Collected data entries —
┏━━
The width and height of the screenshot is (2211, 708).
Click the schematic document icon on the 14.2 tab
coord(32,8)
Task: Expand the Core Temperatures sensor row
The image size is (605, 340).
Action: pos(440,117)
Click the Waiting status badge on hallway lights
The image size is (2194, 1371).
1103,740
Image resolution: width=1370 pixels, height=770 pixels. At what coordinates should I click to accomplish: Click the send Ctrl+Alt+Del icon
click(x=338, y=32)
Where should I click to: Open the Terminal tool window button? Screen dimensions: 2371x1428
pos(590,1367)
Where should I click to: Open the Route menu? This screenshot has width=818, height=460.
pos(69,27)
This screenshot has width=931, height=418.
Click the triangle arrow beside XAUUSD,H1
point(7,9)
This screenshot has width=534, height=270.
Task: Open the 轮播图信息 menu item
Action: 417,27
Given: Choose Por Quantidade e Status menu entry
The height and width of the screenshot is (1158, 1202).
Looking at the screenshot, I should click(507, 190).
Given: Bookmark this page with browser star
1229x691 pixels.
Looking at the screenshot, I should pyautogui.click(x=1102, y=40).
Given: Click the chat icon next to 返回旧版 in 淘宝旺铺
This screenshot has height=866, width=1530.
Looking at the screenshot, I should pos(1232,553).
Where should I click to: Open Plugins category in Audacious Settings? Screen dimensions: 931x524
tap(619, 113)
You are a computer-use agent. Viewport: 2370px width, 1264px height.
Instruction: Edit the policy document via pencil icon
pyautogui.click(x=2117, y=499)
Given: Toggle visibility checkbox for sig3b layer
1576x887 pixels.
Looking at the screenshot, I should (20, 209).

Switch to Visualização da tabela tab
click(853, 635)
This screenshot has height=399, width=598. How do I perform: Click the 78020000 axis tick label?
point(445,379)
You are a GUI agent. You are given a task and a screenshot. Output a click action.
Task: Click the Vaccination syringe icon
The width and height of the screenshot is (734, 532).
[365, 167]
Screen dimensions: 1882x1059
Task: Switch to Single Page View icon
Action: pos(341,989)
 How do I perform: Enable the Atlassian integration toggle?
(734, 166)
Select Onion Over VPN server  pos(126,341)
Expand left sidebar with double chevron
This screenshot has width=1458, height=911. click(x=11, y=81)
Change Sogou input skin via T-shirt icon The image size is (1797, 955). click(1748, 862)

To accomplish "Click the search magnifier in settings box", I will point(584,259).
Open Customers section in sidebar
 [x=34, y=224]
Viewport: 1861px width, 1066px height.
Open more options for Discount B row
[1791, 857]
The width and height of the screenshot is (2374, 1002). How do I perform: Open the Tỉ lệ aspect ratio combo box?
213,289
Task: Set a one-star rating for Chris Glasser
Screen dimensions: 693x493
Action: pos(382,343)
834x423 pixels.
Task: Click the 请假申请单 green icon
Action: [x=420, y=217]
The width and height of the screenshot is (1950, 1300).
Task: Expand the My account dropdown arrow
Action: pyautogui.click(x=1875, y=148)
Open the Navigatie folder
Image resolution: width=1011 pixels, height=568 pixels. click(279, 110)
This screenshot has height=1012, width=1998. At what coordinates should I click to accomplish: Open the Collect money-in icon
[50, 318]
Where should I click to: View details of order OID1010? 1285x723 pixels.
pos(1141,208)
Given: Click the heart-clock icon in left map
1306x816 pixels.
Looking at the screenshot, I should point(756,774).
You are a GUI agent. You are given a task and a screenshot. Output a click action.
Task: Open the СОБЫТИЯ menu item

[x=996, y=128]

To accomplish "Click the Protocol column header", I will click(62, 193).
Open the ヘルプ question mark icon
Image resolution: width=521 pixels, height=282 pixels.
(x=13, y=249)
┗━━
AIM OF THE EXERCISE — All entries shown above should be printed again exactly.

REPLY —
The width and height of the screenshot is (2211, 708).
Click the schematic document icon on the 14.2 tab
coord(32,8)
Task: Expand the Core Temperatures sensor row
The image size is (605, 340).
Action: pos(440,117)
Click the Waiting status badge on hallway lights
The image size is (2194, 1371).
1103,740
Image resolution: width=1370 pixels, height=770 pixels. At what coordinates should I click to accomplish: Click the send Ctrl+Alt+Del icon
click(x=338, y=32)
Where should I click to: Open the Terminal tool window button? Screen dimensions: 2371x1428
pos(590,1367)
Where should I click to: Open the Route menu? This screenshot has width=818, height=460.
pos(69,27)
This screenshot has width=931, height=418.
Click the triangle arrow beside XAUUSD,H1
point(7,9)
This screenshot has width=534, height=270.
Task: Open the 轮播图信息 menu item
Action: 417,27
Given: Choose Por Quantidade e Status menu entry
The height and width of the screenshot is (1158, 1202).
Looking at the screenshot, I should click(507, 190).
Given: Bookmark this page with browser star
1229x691 pixels.
Looking at the screenshot, I should pyautogui.click(x=1102, y=40).
Given: Click the chat icon next to 返回旧版 in 淘宝旺铺
This screenshot has height=866, width=1530.
Looking at the screenshot, I should pos(1232,553).
Where should I click to: Open Plugins category in Audacious Settings? Screen dimensions: 931x524
tap(619, 113)
You are a computer-use agent. Viewport: 2370px width, 1264px height.
Instruction: Edit the policy document via pencil icon
pyautogui.click(x=2117, y=499)
Given: Toggle visibility checkbox for sig3b layer
1576x887 pixels.
Looking at the screenshot, I should (20, 209).

Switch to Visualização da tabela tab
click(853, 635)
This screenshot has height=399, width=598. How do I perform: Click the 78020000 axis tick label?
point(445,379)
You are a GUI agent. You are given a task and a screenshot. Output a click action.
Task: Click the Vaccination syringe icon
The width and height of the screenshot is (734, 532).
[365, 167]
Screen dimensions: 1882x1059
Task: Switch to Single Page View icon
Action: pos(341,989)
 How do I perform: Enable the Atlassian integration toggle?
(734, 166)
Select Onion Over VPN server  pos(126,341)
Expand left sidebar with double chevron
This screenshot has width=1458, height=911. click(x=11, y=81)
Change Sogou input skin via T-shirt icon The image size is (1797, 955). click(1748, 862)

To accomplish "Click the search magnifier in settings box", I will point(584,259).
Open Customers section in sidebar
 [x=34, y=224]
Viewport: 1861px width, 1066px height.
Open more options for Discount B row
[1791, 857]
The width and height of the screenshot is (2374, 1002). How do I perform: Open the Tỉ lệ aspect ratio combo box?
213,289
Task: Set a one-star rating for Chris Glasser
Screen dimensions: 693x493
Action: pos(382,343)
834x423 pixels.
Task: Click the 请假申请单 green icon
Action: [x=420, y=217]
The width and height of the screenshot is (1950, 1300).
Task: Expand the My account dropdown arrow
Action: pyautogui.click(x=1875, y=148)
Open the Navigatie folder
Image resolution: width=1011 pixels, height=568 pixels. click(279, 110)
This screenshot has height=1012, width=1998. At what coordinates should I click to accomplish: Open the Collect money-in icon
[50, 318]
Where should I click to: View details of order OID1010? 1285x723 pixels.
pos(1141,208)
Given: Click the heart-clock icon in left map
1306x816 pixels.
Looking at the screenshot, I should point(756,774).
You are a GUI agent. You are given a task and a screenshot. Output a click action.
Task: Open the СОБЫТИЯ menu item

[x=996, y=128]

To accomplish "Click the Protocol column header", I will click(62, 193).
Open the ヘルプ question mark icon
Image resolution: width=521 pixels, height=282 pixels.
(x=13, y=249)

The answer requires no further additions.